Try it. From first line to last, the records below are to be duplicated exactly.

=== Available data ===

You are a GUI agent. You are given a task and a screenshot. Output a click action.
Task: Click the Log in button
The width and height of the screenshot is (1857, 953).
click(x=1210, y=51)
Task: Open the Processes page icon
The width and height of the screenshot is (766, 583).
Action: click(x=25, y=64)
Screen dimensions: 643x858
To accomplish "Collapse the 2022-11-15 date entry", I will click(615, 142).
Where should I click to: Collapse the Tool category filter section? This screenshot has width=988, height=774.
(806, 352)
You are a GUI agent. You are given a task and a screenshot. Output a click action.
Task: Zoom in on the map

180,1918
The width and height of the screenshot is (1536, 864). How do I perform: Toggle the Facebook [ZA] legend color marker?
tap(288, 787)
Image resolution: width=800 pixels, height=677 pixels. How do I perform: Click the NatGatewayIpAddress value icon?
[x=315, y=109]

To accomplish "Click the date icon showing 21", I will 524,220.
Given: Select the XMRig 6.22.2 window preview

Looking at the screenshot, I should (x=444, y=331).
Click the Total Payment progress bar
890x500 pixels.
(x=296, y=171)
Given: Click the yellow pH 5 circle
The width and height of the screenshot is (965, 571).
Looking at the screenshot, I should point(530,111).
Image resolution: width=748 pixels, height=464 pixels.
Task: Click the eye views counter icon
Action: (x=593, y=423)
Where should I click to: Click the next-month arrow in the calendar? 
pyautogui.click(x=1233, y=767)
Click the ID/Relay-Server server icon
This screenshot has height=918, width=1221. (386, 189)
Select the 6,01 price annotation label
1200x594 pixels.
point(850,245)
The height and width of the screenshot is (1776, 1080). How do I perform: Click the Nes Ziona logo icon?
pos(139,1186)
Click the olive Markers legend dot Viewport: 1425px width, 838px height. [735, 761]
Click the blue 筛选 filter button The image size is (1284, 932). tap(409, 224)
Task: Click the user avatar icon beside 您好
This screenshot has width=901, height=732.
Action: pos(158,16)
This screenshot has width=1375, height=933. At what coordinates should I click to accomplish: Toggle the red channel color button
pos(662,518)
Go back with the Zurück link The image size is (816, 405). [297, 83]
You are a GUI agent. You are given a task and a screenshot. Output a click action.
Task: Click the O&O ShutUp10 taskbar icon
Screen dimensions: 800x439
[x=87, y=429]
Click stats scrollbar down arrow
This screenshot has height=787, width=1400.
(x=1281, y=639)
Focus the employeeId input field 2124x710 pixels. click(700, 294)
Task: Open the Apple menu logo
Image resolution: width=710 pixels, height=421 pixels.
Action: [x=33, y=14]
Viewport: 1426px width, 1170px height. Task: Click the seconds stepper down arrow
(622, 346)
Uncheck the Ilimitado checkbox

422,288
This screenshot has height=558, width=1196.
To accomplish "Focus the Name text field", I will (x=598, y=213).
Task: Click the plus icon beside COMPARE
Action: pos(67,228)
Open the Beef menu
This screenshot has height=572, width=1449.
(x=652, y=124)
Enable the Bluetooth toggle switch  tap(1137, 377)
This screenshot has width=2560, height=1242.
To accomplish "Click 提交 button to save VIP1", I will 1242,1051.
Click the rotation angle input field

===

Completed exercise.
You are a GUI agent. You are given a task and a screenshot. Output a click action.
Task: Click the Log in button
The width and height of the screenshot is (1857, 953).
click(x=1210, y=51)
Task: Open the Processes page icon
The width and height of the screenshot is (766, 583).
Action: click(x=25, y=64)
Screen dimensions: 643x858
To accomplish "Collapse the 2022-11-15 date entry", I will click(615, 142).
Where should I click to: Collapse the Tool category filter section? This screenshot has width=988, height=774.
(806, 352)
You are a GUI agent. You are given a task and a screenshot. Output a click action.
Task: Zoom in on the map

180,1918
The width and height of the screenshot is (1536, 864). How do I perform: Toggle the Facebook [ZA] legend color marker?
tap(288, 787)
Image resolution: width=800 pixels, height=677 pixels. How do I perform: Click the NatGatewayIpAddress value icon?
[x=315, y=109]

To accomplish "Click the date icon showing 21", I will 524,220.
Given: Select the XMRig 6.22.2 window preview

Looking at the screenshot, I should (x=444, y=331).
Click the Total Payment progress bar
890x500 pixels.
(x=296, y=171)
Given: Click the yellow pH 5 circle
The width and height of the screenshot is (965, 571).
Looking at the screenshot, I should point(530,111).
Image resolution: width=748 pixels, height=464 pixels.
Task: Click the eye views counter icon
Action: (x=593, y=423)
Where should I click to: Click the next-month arrow in the calendar? 
pyautogui.click(x=1233, y=767)
Click the ID/Relay-Server server icon
This screenshot has height=918, width=1221. (386, 189)
Select the 6,01 price annotation label
1200x594 pixels.
point(850,245)
The height and width of the screenshot is (1776, 1080). How do I perform: Click the Nes Ziona logo icon?
pos(139,1186)
Click the olive Markers legend dot Viewport: 1425px width, 838px height. [735, 761]
Click the blue 筛选 filter button The image size is (1284, 932). tap(409, 224)
Task: Click the user avatar icon beside 您好
This screenshot has width=901, height=732.
Action: pos(158,16)
This screenshot has width=1375, height=933. At what coordinates should I click to accomplish: Toggle the red channel color button
pos(662,518)
Go back with the Zurück link The image size is (816, 405). [297, 83]
You are a GUI agent. You are given a task and a screenshot. Output a click action.
Task: Click the O&O ShutUp10 taskbar icon
Screen dimensions: 800x439
[x=87, y=429]
Click stats scrollbar down arrow
This screenshot has height=787, width=1400.
(x=1281, y=639)
Focus the employeeId input field 2124x710 pixels. click(700, 294)
Task: Open the Apple menu logo
Image resolution: width=710 pixels, height=421 pixels.
Action: [x=33, y=14]
Viewport: 1426px width, 1170px height. Task: Click the seconds stepper down arrow
(622, 346)
Uncheck the Ilimitado checkbox

422,288
This screenshot has height=558, width=1196.
To accomplish "Focus the Name text field", I will (x=598, y=213).
Task: Click the plus icon beside COMPARE
Action: pos(67,228)
Open the Beef menu
This screenshot has height=572, width=1449.
(x=652, y=124)
Enable the Bluetooth toggle switch  tap(1137, 377)
This screenshot has width=2560, height=1242.
To accomplish "Click 提交 button to save VIP1", I will 1242,1051.
Click the rotation angle input field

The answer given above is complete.